Santa Famiglia di Nazareth (31 dicembre 2017)

Quella del Figlio di Dio non è stata una finzione, ma una reale incarnazione, un prendere carne, un entrare in una casa e un appartenere a una famiglia, quella che Giuseppe e Maria avevano deciso di formare, ancora prima dell’intervento dell’angelo che chiedeva ad entrambi di diventare genitori del Figlio di Dio. Quella di Nazareth, quindi, è una reale famiglia e quanto succede in quella famiglia non è diverso da quello che succede nelle altre, anche se mostra dei tratti singolari, a proposito della generazione di un figlio come Gesù. Maria e Giuseppe, non trattengono per sé, a esclusivo proprio vantaggio, il loro volersi bene, ma, “si sentono partecipi della fecondità dell’amore di Dio” (cfr Colletta della Messa), danno cioè la possibilità a al Padre, al Figlio e allo Spirito Santo, di riversare il loro amore sugli uomini, un amore che avrebbe consentito loro di costruire un’esistenza liberata dal male che in tanti modi la ferisce e toglie ogni speranza.

A Nazareth Gesù cresce in “età, sapienza e grazia”, impara l’alfabeto della vita, grazie all’aiuto dei suoi genitori e, anche, perché come scrivono i vangeli, “stava loro sottomesso”, cioè, come recita il comandamento, li onorava con un’obbedienza piena di fiducia.
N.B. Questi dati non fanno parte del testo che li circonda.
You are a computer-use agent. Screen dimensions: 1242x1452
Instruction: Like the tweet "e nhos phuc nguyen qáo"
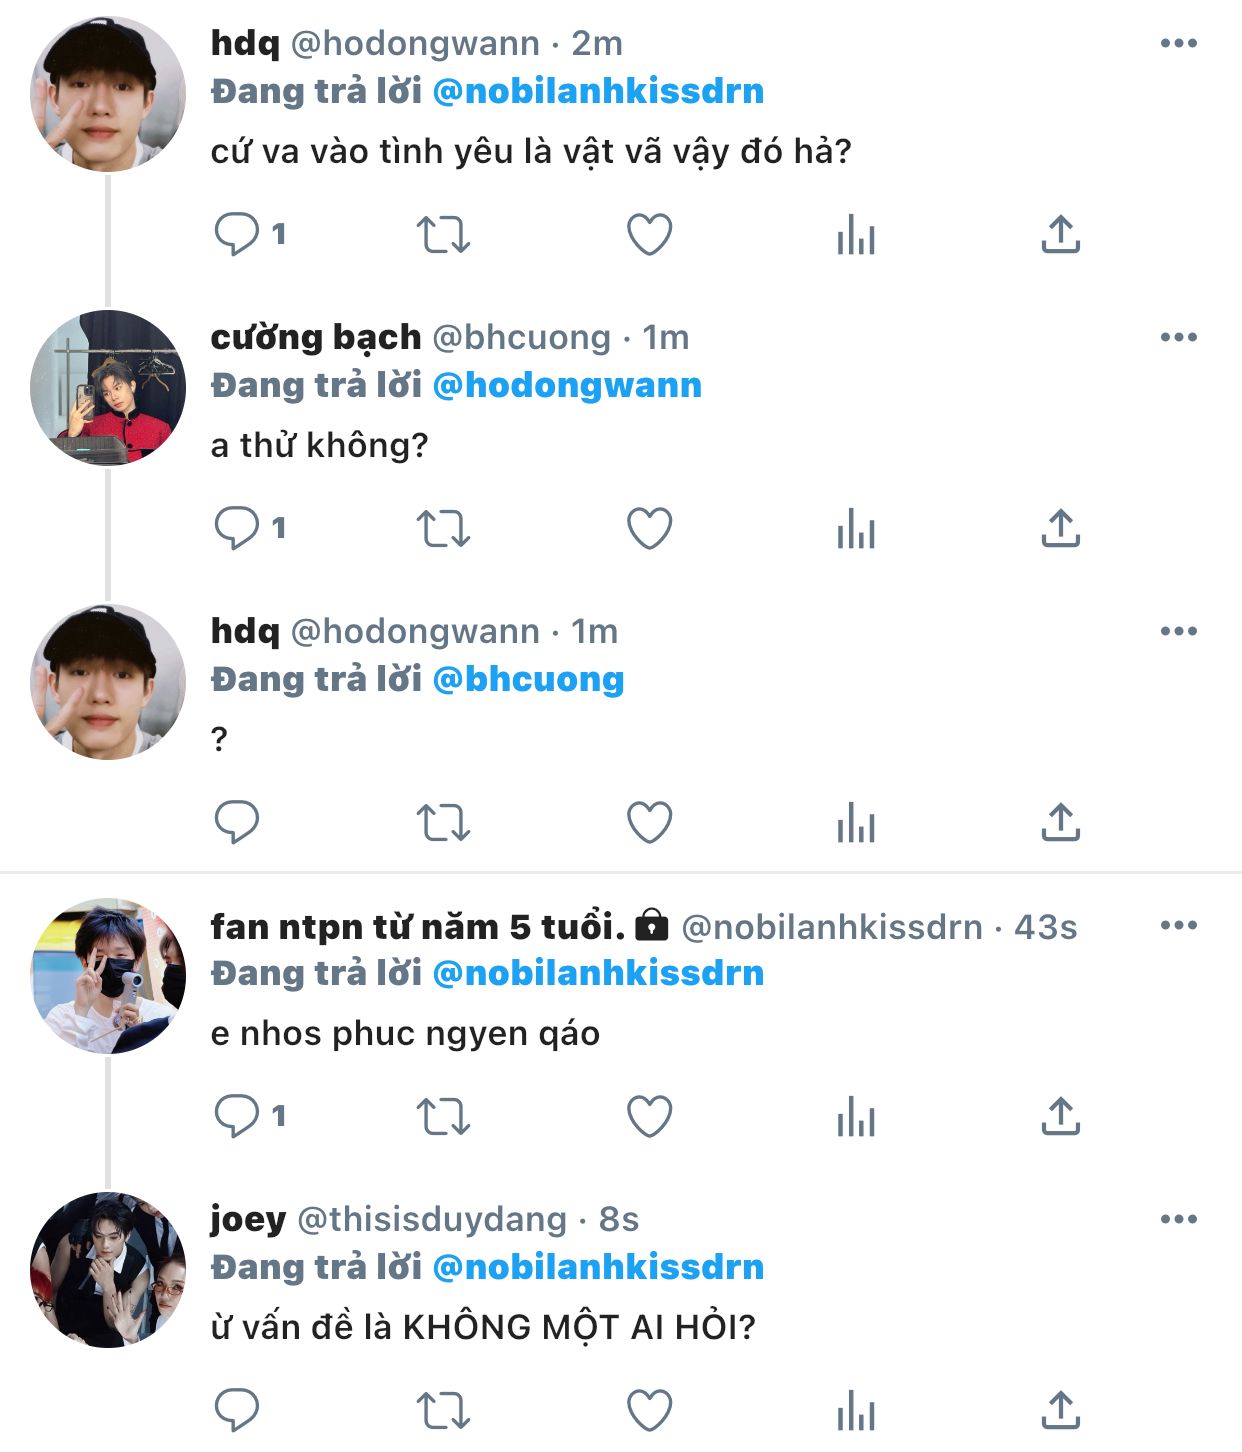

Nella famiglia di Nazareth non sono mancati i problemi: la maternità di Maria, che, prima dell’intervento dell’angelo, si prestava a interpretazioni non proprio esaltanti nei confronti della fidanzata di Giuseppe né tanto meno rassicuravano Giuseppe o che esponevano i due fidanzati al giudizio severo dei loro famigliari e della gente di Nazareth; la fuga con il neonato Gesù, per sottrarlo alla furia omicida di Erode; le parole dell’anziano Simeone che presentano Gesù come ”segno di contraddizione” e anticipano a Maria una sofferenza grande (“a te una spada trafiggerà l’anima”); lo smarrimento di Gesù a Gerusalemme, cercato dai suoi genitori per giorni con angoscia, i quali, anche dopo le parole di spiegazione date da lui, non riescono ancora a comprendere il senso di quel gesto del quale avevano chiesto spiegazioni (“Perché ci hai fatto questo”).
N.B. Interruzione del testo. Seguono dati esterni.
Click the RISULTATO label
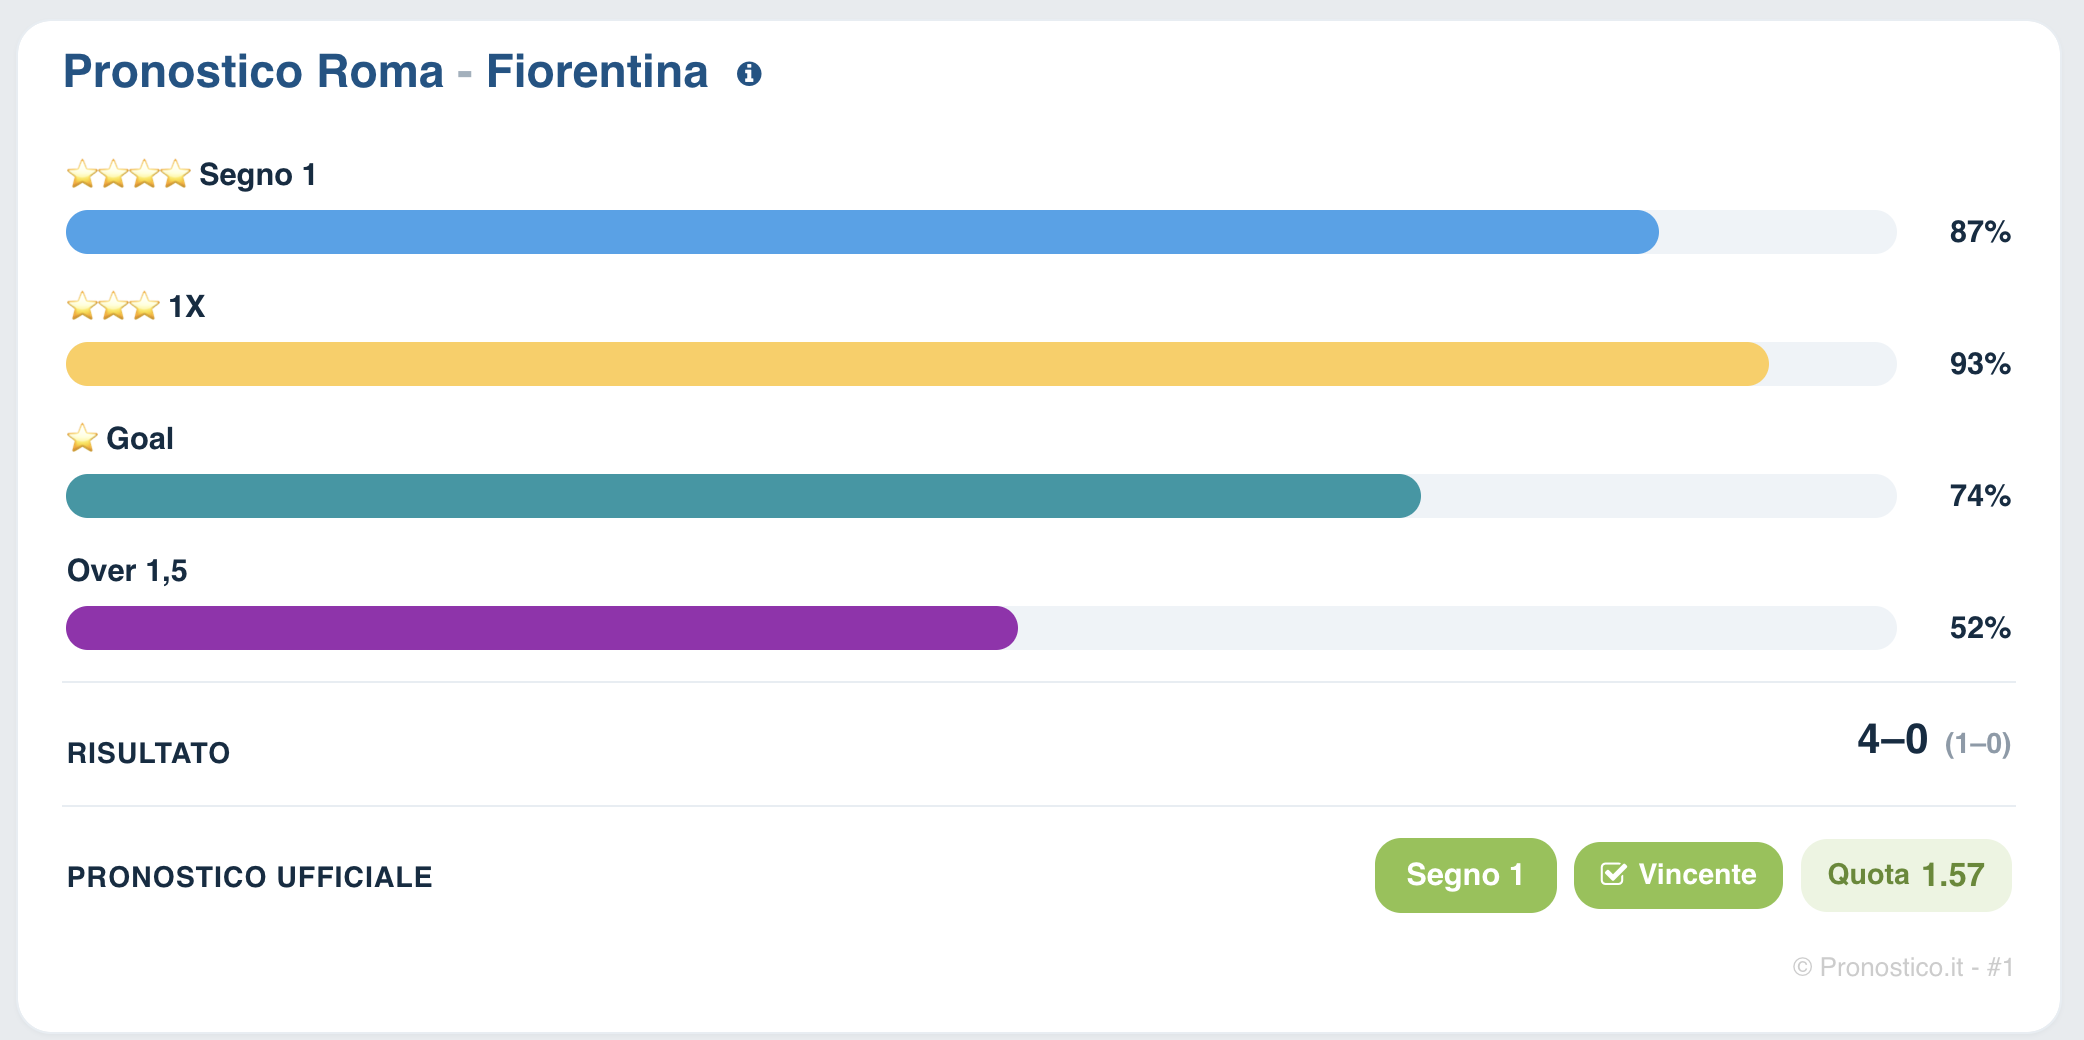2084x1040 pixels. point(148,753)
Cosa ha tenuto unita questa famiglia, che ha conosciuto così tante prove? Certamente l’amore, tra Giuseppe e Maria, tra Gesù e i suoi genitori. Ma anche e soprattutto la fiducia in Dio,  la stessa fiducia di Abramo, di cui ci hanno parlato le  prime due letture della Messa (Gn 15,1-6; 21,1-3; Eb 1,8.1-12.17-19) che si è espressa nel compiere la sua volontà: Maria e Giuseppe accettano di diventare genitori secondo la modalità indicata da Dio; Gesù non fa nulla se non quello che gli suggerisce il Padre.

Cosa possiamo ricevere dalla famiglia di Nazareth? Anzitutto l’invito ad avere stima della nostra famiglia, perché il primo ad averne stima è Dio stesso, il quale non si è sottratto alla richiesta, avanzata un giorno da voi sposi di avvolgere nell’abbraccio della sua benedizione il vostro amore, di amare i figli che avete generato come ama Gesù, il figlio amato, di non lasciarvi soli nel crescerli bene, non solo “in età”, ma anche “in sapienza e grazia”. Non penso di male interpretare il desiderio di Dio se dico che Lui, accompagna con il suo amore anche quelle famiglie sorte, come si dice, da “seconde nozze” o da convivenze, in qualche modo, imposte dalle circostanze.

Dalla famiglia di Nazareth riceviamo anche l’invito a fidarci di Dio, a consentirgli, attraverso la nostra famiglia, di prendersi cura come Padre dei suoi figli e delle sue figlie che abitano la terra.

Maria e Giuseppe invitano i genitori a dare il meglio di sé, in intelligenza, pazienza e fiducia, nel crescere i figli “in sapienza e grazia”; a”presentarli” al Signore, riconoscendoli come dono suo e aiutandoli a coltivare la fiducia nel Padre del cielo; a non smettere di “cercare” i propri figli, quando, in tanti modi, sembrano un po’ persi, lontani, difficili, quasi impossibili, da comprendere.

Gesù invita i figli a coltivare nei confronti dei propri genitori, una fiducia, che si fa obbedienza, anche quando in quello che ci chiedono o propongono ci sembrano così lontani dal nostro desiderio di vita. Gesù sembra dire ai figli che se Lui appare agli occhi di tutti come una persona ammirabile, felice di vivere, lo deve anche ai suoi genitori.